Problem requirements ::
Every line from the one containing "Screen dimensions: 535x373" to the end of the data below should be copied exactly, but pictures should not.

Working data: Begin

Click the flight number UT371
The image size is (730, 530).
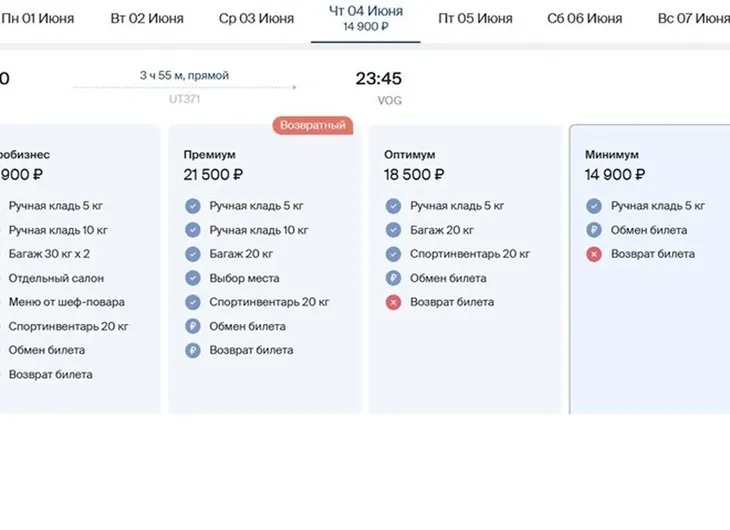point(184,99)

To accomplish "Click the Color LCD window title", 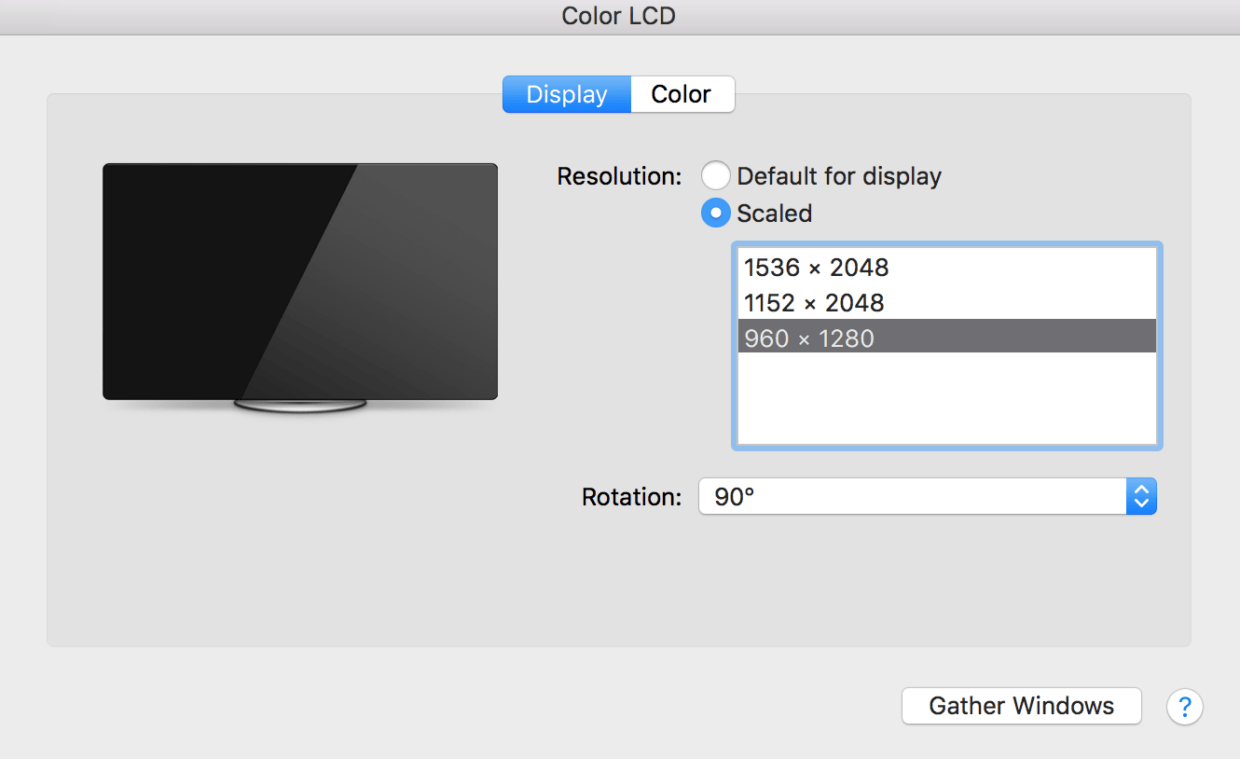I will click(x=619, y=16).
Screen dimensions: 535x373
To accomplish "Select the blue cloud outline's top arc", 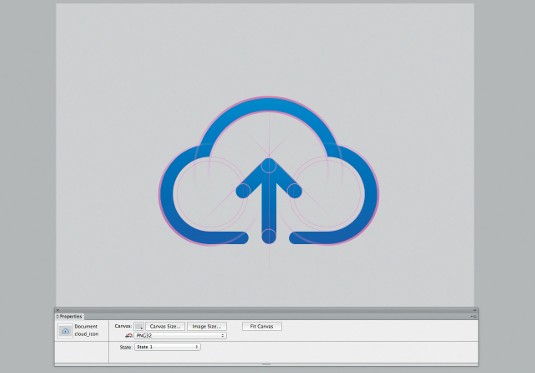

Working data: End

Response ::
Screen dimensions: 535x373
To accomplish "Select the blue cloud outline's top arc", 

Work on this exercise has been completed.